In years past, Kuipers says he’s seen some amazingly large ice volcanoes. “I’ve explored tunnels that the waves carve and looked up in caves to see the blowhole in the ceiling where the water/ice would explode out” recalls Kuipers.
It’s a process for large ice volcanoes to form. First, it needs to be cold enough for ice to form on the shore of the lake. Water has to then break the surface of the ice.
The waves have to be large and pack a punch to force through the channels. It like a chute. The water squeezes upward and then shoots the floating ice upward. This continues and a cone develops.
Over time if it stays cold enough and the waves are strong, large cones form into what looks like a volcano.
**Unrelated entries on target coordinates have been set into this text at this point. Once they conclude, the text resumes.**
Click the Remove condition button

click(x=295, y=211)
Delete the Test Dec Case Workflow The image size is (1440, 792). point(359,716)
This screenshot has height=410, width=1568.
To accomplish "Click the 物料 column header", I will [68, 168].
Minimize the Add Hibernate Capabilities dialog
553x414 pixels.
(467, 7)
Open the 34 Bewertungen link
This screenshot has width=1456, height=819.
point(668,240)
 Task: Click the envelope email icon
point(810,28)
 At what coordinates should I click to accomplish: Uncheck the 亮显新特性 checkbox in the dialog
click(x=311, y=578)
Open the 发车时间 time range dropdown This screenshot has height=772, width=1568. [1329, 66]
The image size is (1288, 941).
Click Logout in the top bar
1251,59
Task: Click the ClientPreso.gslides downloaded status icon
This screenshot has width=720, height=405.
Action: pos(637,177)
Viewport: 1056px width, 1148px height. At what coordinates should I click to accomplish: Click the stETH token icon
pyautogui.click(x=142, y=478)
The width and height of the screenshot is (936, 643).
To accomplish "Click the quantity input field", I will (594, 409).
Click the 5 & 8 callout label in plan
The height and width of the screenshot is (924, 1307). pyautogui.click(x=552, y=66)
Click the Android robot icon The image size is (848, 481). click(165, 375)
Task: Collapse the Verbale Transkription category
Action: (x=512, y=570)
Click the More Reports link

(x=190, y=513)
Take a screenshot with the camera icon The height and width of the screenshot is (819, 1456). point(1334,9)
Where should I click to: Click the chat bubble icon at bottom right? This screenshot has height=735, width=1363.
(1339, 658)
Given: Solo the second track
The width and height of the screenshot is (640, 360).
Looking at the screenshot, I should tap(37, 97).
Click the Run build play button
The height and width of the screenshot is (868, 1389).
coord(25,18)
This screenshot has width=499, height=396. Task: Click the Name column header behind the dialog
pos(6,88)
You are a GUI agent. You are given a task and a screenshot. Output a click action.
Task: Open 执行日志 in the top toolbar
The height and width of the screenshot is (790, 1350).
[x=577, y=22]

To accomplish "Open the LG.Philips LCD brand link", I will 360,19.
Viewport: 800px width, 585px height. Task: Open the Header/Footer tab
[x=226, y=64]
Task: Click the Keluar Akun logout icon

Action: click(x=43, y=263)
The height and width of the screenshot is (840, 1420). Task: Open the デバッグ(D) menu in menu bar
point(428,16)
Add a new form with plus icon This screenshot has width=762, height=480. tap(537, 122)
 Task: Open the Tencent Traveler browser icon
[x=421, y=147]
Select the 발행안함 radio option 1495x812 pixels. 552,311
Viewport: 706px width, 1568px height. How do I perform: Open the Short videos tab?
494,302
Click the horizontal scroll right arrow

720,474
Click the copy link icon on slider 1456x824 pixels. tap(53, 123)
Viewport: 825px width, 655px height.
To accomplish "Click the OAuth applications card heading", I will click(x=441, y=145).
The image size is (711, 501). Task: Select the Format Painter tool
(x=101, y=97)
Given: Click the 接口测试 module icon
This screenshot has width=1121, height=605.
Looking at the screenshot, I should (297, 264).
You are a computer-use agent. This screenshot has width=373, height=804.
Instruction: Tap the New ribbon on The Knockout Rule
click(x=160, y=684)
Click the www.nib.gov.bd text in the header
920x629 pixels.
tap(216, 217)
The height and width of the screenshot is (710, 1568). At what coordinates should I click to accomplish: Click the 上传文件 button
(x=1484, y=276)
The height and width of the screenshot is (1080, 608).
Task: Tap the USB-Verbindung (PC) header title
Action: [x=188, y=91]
Hence, the term ice volcano.
“The tallest “ice volcanoes” I’ve seen were about 25 feet tall on the southern shore of Lake Superior around Munising, MI,” recalls Kuipers.
Although the experienced hiker has explored his fair share of ice volcanoes, Kuipers says it can be quite dangerous.
“The side facing the open lake is often dangerously steep, sometimes a sheer cliff up to 20ft tall. It gives me chills looking down at the frigid water and thinking if I slip, there’s no getting out,” he said, “the shore side is a more gradual slope, due to the water spraying out of the cone, getting carried by the wind, and freezing on contact.”
Typically smaller ice volcanoes are seen in the early winter months.
Kuipers says he and his friend Candis Collick who take pictures of the features, haven’t seen many this year due to near record warm temperatures in December and the lack of snow. There were smaller ones photographed on Drummond Island yesterday.
Shore ice hasn’t formed in southern Michigan yet. “Typically mid-late February is the best bet for seeing ice formations,” says Kuipers.
Sure, these volcanoes aren’t shooting molten lava out of the top of a crater, but Kuipers urges those who may visit and plan on looking for ice volcanoes to be very careful.
Ice is nothing to joke about.
“There’s a saying around here that ice is never 100% safe, and that’s especially true around these features. Ice formation can be terribly unequal,” Kuipers said, “temperature fluctuations, sunshine, wind, waves, snowfall, water currents...all of these affect the stability of ice.”
Kuipers mentioned that snow will fill in the hole on the top of an ice volcano, or a thin layer of ice will form across it as the waves subside and this can be a misleading danger. “
It looks no different than the rest of the ice, so you climb to the top to be king of the hill, a childhood favorite, and down the hole you go! If there’s solid ice below you, not a huge deal,” said Kuipers, “if there’s 32 degree open water underneath, it quickly becomes an un-survivable situation.”